◆ **WORK TO COMPLETE**: Once the line with "Viewport: 317px width, 235px height." is found in the entries below, repeat it and each following line exactly, up to and including the line with "Task: Open chart settings hexagon icon". Add no other lines.

*** Opening INPUT RECORDS ***

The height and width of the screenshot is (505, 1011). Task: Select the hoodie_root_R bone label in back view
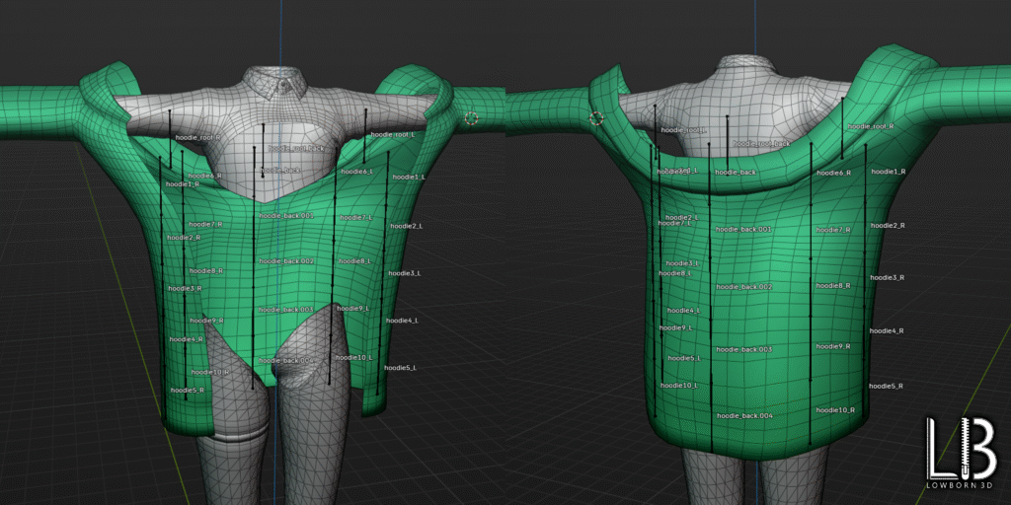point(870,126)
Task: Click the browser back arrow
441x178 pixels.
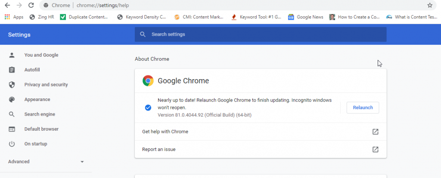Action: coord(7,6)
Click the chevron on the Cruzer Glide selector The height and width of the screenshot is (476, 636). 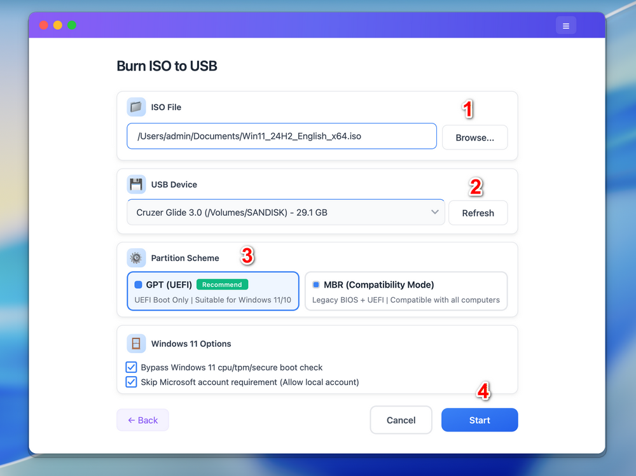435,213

*** Closing INPUT RECORDS ***
*** Opening INPUT RECORDS ***

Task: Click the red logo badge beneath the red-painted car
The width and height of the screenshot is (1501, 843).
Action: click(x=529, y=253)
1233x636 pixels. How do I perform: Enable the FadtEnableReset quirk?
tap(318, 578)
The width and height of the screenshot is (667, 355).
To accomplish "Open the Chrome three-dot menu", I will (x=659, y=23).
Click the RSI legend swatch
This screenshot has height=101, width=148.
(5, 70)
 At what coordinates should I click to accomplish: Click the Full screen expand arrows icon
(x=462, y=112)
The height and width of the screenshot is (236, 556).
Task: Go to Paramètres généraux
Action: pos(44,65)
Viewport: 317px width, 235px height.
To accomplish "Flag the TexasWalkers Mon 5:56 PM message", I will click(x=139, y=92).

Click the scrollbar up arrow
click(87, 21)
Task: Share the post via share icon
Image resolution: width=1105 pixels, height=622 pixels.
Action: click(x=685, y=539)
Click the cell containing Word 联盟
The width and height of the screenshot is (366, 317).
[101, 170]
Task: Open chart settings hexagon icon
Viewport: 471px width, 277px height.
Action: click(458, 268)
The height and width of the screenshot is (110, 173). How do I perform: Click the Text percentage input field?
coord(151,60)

*** Closing INPUT RECORDS ***
*** Opening INPUT RECORDS ***

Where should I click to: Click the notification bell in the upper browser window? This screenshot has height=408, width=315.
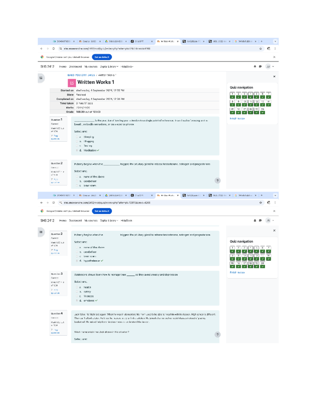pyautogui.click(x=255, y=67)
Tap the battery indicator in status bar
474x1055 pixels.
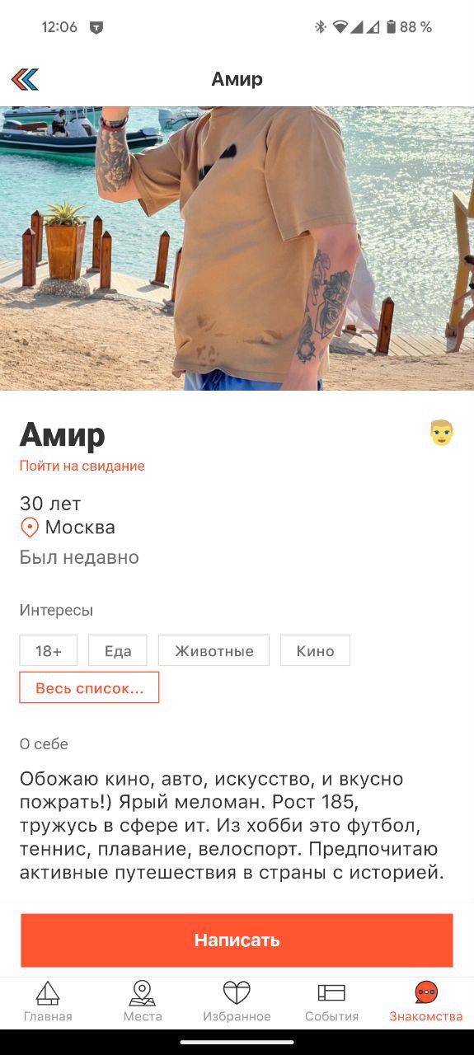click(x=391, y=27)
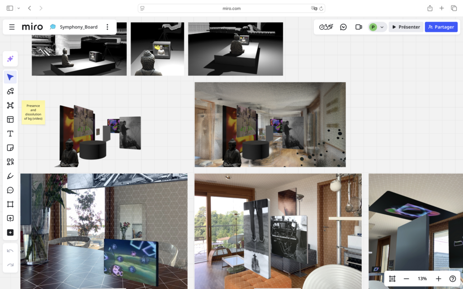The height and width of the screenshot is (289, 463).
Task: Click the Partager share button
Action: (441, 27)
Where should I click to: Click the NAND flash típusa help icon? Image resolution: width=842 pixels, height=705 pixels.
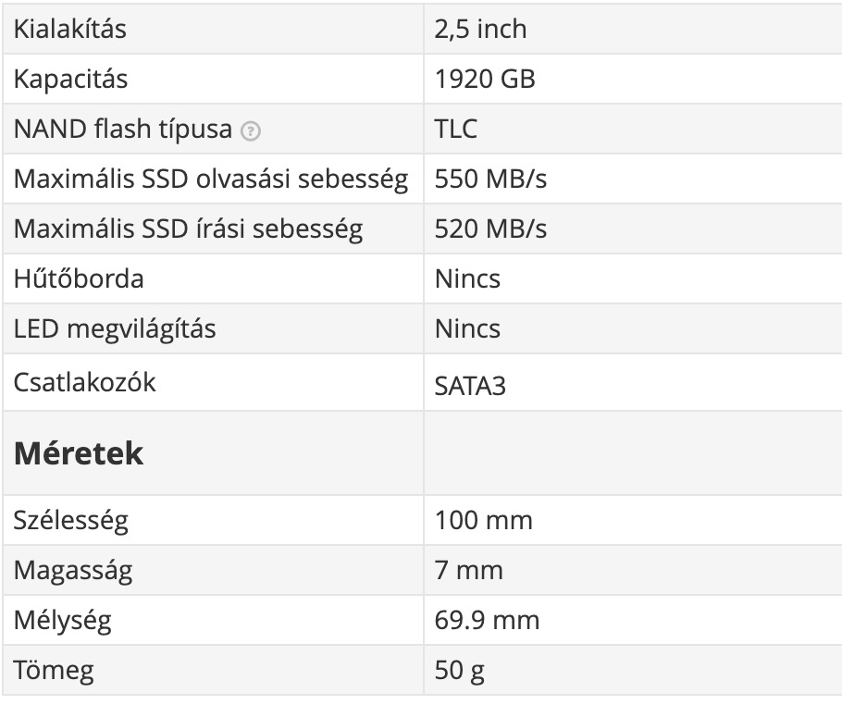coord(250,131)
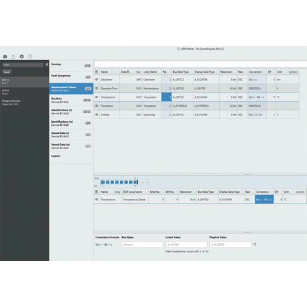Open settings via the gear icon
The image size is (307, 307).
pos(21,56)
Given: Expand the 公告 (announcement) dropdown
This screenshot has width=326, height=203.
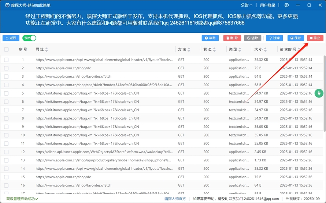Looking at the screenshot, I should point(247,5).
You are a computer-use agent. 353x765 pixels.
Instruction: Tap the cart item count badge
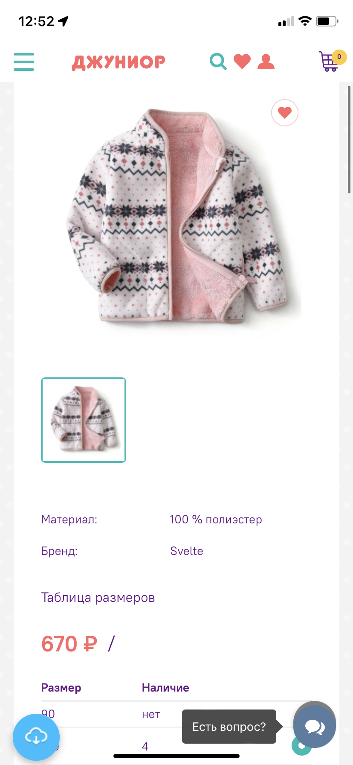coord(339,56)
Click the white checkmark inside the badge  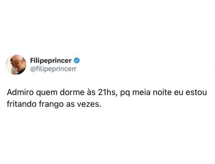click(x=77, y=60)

*** Closing INPUT RECORDS ***

◆ **FINAL ANSWER**:
Viewport: 317px width, 235px height.
To accomplish "Flag the TexasWalkers Mon 5:56 PM message", I will click(x=139, y=92).

Click the scrollbar up arrow
click(87, 21)
Task: Share the post via share icon
Image resolution: width=1105 pixels, height=622 pixels.
Action: click(x=685, y=539)
Click the cell containing Word 联盟
The width and height of the screenshot is (366, 317).
[101, 170]
Task: Open chart settings hexagon icon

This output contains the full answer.